Two of the children are in primary school so I had to drop them off on the way to work. My husband was home as he needed to stay in to ensure that our two older sons got on the school bus that comes to our home as they have special needs. And our daughter was catching the public bus for the first time to secondary school, where she started a couple of days earlier.
We had it all mapped out. We had it all planned. We were sorted.
Our daughter was meant to be at school at 8:15am, but messaged us to say that she was on the bus and was still not at school. After a few messages to and fro, we discovered that she was miles away and on the wrong bus. I had to leave to get the younger ones to school and then go to work, my husband had to stay home to get the older ones on their bus. And she was miles away from where she should have been and getting distressed about being late for school and not knowing how to get there.
I’ll admit that there was a slight panic – all from me. But with a bit of juggling, we managed to get everyone to school (my husband had to do the rescue mission while I stayed to get the others on their bus) and me to work (slightly later for work than I wanted to be but it was ok).
My instant reaction was to take her to school every day (even though I am not sure how I would have done it logistically). Why? Because I hate the unknown happening and I want to stay in control. But I also knew that I had to let that go for my sake and hers.
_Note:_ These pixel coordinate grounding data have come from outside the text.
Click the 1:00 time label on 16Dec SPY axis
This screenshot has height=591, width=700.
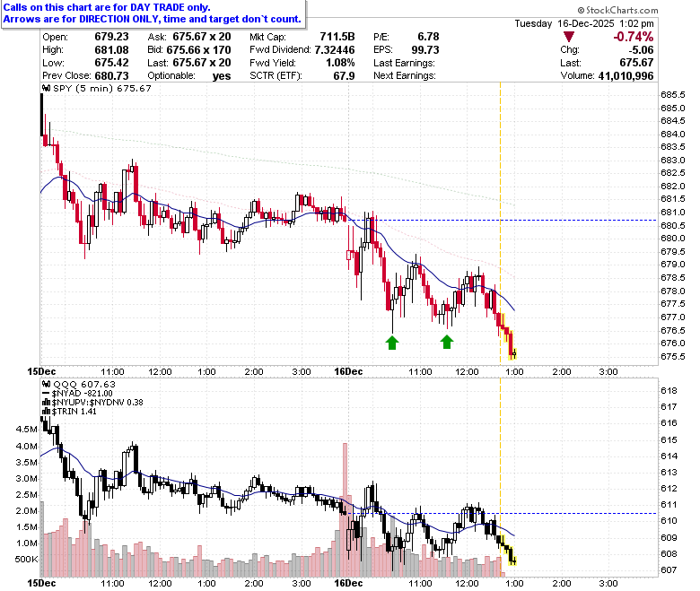(514, 371)
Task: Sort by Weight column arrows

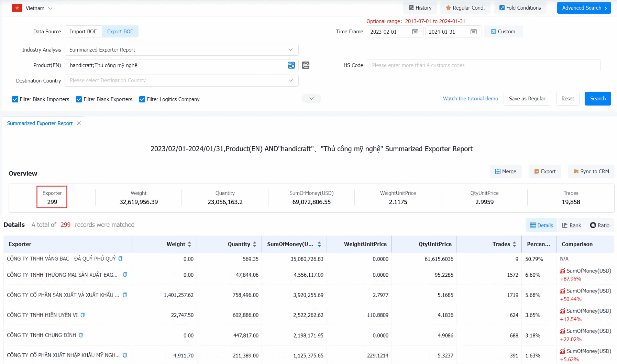Action: [x=189, y=244]
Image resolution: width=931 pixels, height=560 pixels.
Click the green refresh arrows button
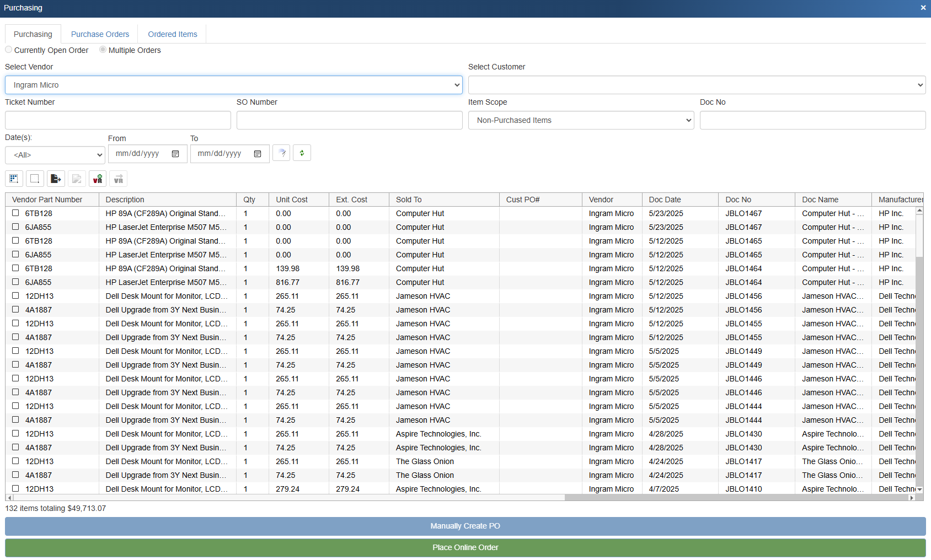(302, 153)
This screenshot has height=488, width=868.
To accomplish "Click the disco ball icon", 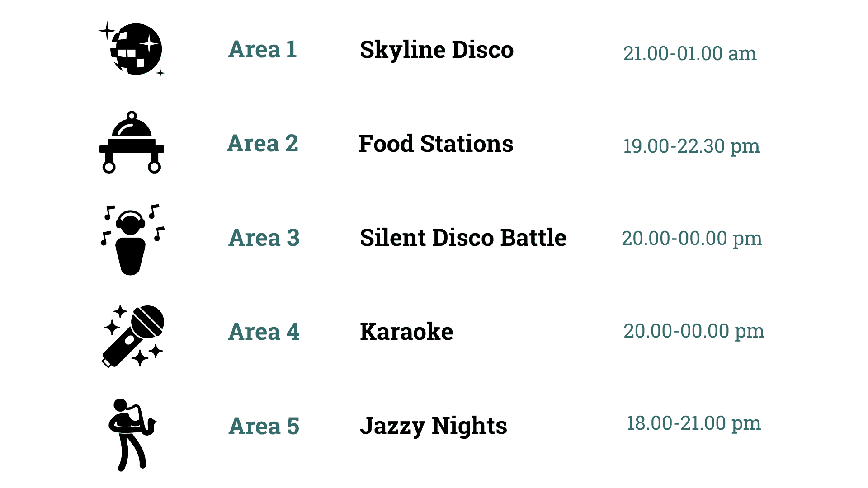I will pyautogui.click(x=132, y=49).
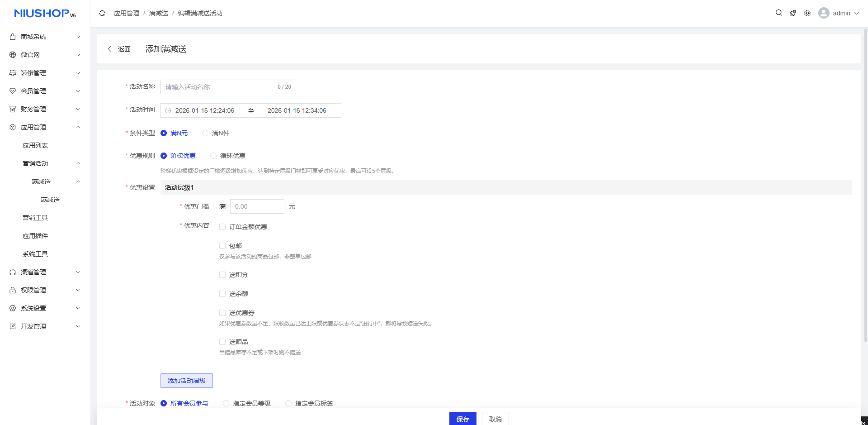The height and width of the screenshot is (425, 868).
Task: Enable the 包邮 checkbox
Action: [222, 246]
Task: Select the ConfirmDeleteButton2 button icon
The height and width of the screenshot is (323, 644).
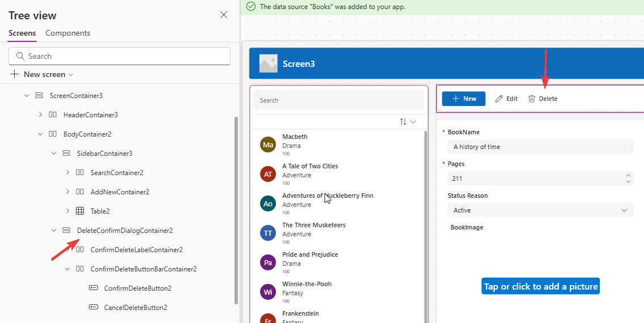Action: coord(93,288)
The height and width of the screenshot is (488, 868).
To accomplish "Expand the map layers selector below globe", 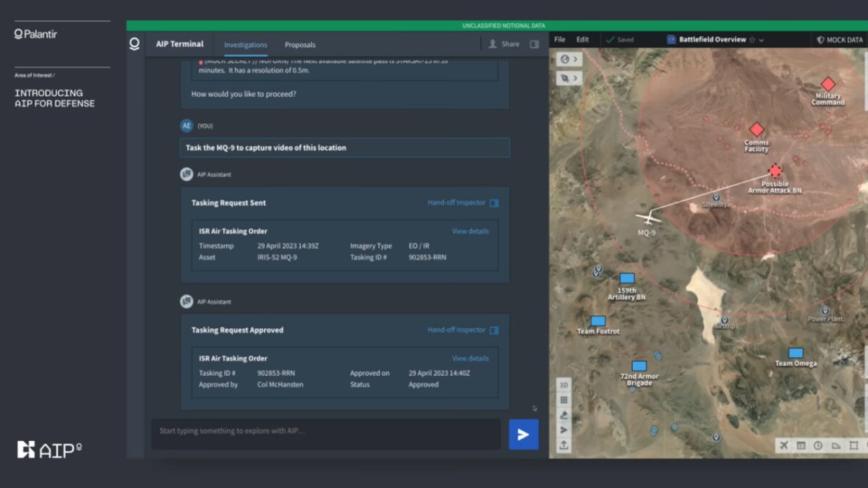I will click(x=569, y=77).
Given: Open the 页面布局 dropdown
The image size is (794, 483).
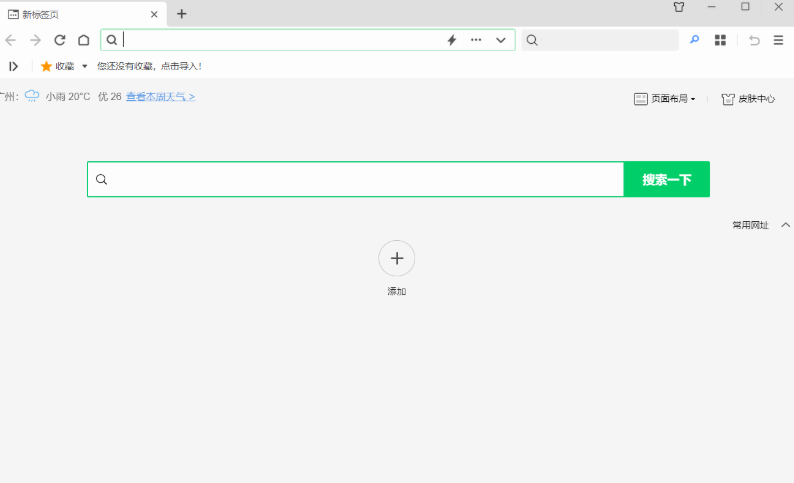Looking at the screenshot, I should (665, 99).
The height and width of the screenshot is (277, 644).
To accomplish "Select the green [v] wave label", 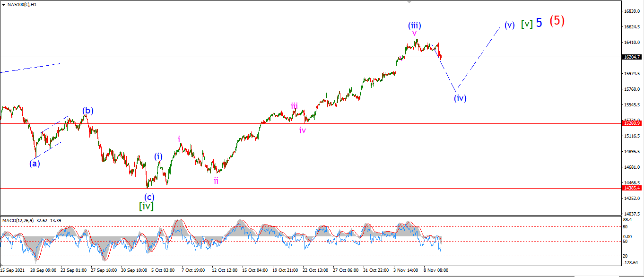I will click(527, 24).
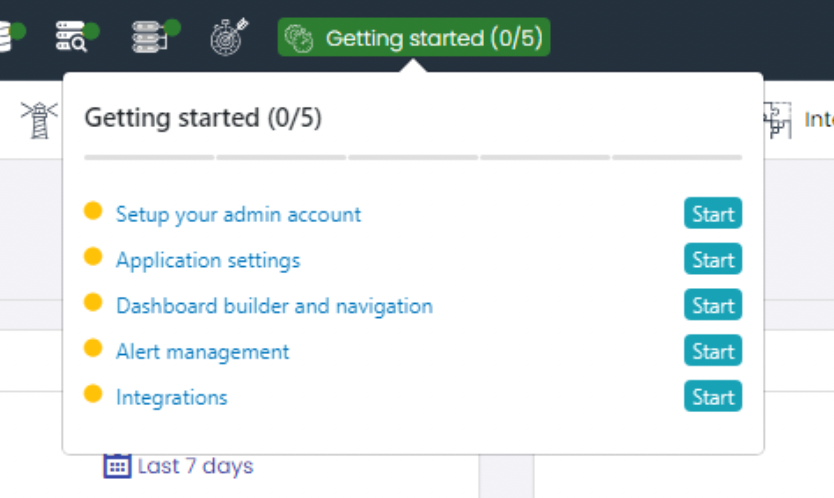Click first segment of the progress bar

[x=149, y=157]
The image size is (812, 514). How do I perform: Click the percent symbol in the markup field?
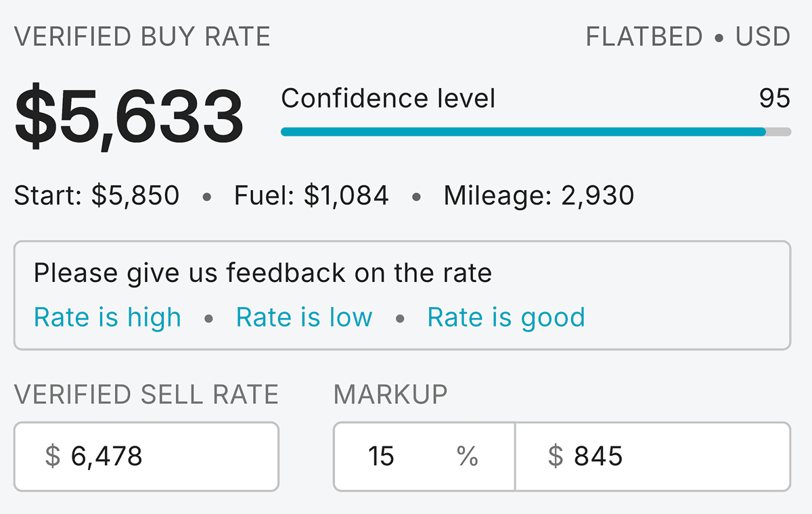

So, the next day, she went again and this time, went to the right stop and caught the right bus – huge relief all around.
If I had insisted that I took control of the situation, she wouldn’t have increased her independence and her confidence in herself would have been knocked.
Letting go is something that I’ve been working on and I have found that, ironically, the more I try to control things, the more stressed and anxious I feel in trying to control things that were ultimately out of my control.
For example, even if I had driven her in each day, there could have been a traffic accident, so she would have been late anyway. The car may have not started or broken down. There may have been a problem at home with one of the other children (or their schools or their bus) that meant I couldn’t take her in on time.
So not matter how much I try to control the situation, there is always going to be unforeseen events, that would increase my anxiety and stress levels.
Letting go of control and allowing her to go by herself was the right thing to do for everyone.
No matter how old your child is, you have to let go of controlling situations and go with the flow. Both you and your child will benefit.